D’un ton catégorique. Déterminé. Presque amusé.
Estomaqué, il avait éclaté de rire. Il l’avait serrée contre lui, incapable de contenir la fierté qui l’envahissait. Son obstination, il ne l’avait pas vue comme un défaut, mais comme une promesse : elle saurait s’imposer dans ce monde.
Plus tard, ce _« Non » s’était transformé en « Pourquoi ? »_, incessant, intarissable.
« Papa, pourquoi le ciel est bleu ? »
« Papa, pourquoi les gens meurent ? »
« Papa, pourquoi j’ai pas de maman ? »
Ce jour-là, il avait eu le souffle coupé. Il s’était agenouillé face à elle, lui avait pris les mains et lui avait expliqué, du mieux qu’il avait pu. Que sa maman était partie parce qu’elle l’aimait trop pour lui faire du mal. Que parfois, la vie était injuste, mais qu’elle n’y était pour rien. Qu’elle n’avait pas à se sentir coupable d’exister.
Elle l’avait regardé de ses grands yeux sérieux, et avait simplement dit :
« Moi, je veux rester avec toi pour toujours. »
Il s’était toujours promis de ne jamais la laisser de côté. Mais un jour, il avait failli.
Il avait rencontré une femme. Belle, intelligente, drôle. Il s’était laissé emporter par l’idée qu’il pouvait être autre chose qu’un père. Qu’il pouvait redevenir un homme, un compagnon.

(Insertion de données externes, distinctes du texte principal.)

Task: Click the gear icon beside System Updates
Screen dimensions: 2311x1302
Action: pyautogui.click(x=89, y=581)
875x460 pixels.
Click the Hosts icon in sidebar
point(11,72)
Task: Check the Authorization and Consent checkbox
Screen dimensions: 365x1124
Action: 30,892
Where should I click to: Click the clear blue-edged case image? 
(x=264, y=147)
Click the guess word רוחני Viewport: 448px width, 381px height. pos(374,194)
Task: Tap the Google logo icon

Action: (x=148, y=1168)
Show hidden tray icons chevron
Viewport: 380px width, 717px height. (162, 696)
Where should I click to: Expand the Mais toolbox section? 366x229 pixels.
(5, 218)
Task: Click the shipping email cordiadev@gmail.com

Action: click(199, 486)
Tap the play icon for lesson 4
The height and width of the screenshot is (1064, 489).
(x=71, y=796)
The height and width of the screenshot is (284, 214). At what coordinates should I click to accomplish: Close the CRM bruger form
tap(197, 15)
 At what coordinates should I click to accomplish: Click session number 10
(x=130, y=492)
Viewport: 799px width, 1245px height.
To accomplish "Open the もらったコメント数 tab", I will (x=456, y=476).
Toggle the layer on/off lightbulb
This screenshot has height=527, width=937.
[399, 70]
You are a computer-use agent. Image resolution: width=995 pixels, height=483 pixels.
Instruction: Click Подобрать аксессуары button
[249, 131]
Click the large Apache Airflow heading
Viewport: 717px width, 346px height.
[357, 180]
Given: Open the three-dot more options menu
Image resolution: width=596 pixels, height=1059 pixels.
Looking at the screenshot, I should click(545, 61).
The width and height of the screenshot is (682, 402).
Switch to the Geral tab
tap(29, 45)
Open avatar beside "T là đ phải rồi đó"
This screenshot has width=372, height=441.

Jusqu’à ce qu’elle prononce ces mots :
« J’aimerais qu’on construise quelque chose, toi et moi. Mais… ta fille prend toute la place. Tu dois choisir. »
Il s’était figé.
Il n’avait pas hésité.
« Ma fille sera toujours mon choix. » avait-il répondu.
Elle était partie, et il était resté là, le cœur lourd, mais sans regret. Parce qu’il savait. Parce qu’elle était sa priorité. Parce qu’il ne pouvait pas l’aimer à moitié.
Les années avaient passé. Il avait appris à vivre avec ses inquiétudes. À accepter qu’il ne serait jamais parfait, qu’il ferait des erreurs, qu’il douterait. Mais il avait toujours fait de son mieux.
Il l’avait vue trébucher, échouer, pleurer. Mais il l’avait aussi vue se relever, persévérer, grandir.
Et maintenant, elle était là.
Une jeune femme forte, indépendante, brillante. Elle avait tracé sa route, à sa manière. Elle n’était pas son reflet, elle était bien plus que ça.
Elle était elle.
Un léger bruit le sort de ses pensées. Il tourne la tête.
Elle est là.
Dans l’encadrement de la porte, encore endormie, les cheveux en bataille, un reste de sommeil dans les yeux. Elle le regarde, un sourire à peine esquissé sur les lèvres.
« Bonjour, Papa. »
Il sent son cœur se serrer, un torrent d’émotions menaçant de l’engloutir.
Il repose sa tasse, s’approche, passe une main dans ses cheveux désordonnés.
« Bonjour, ma fille. »
Et dans ce simple échange, il y a tout. Tout ce qu’il n’a jamais su mettre en mots. Tout ce qu’il a donné, tout ce qu’il a perdu, tout ce qu’il a gagné.
Elle est là. Elle est elle.
Qu'elle soit elle. Le mieux qu’elle pourra.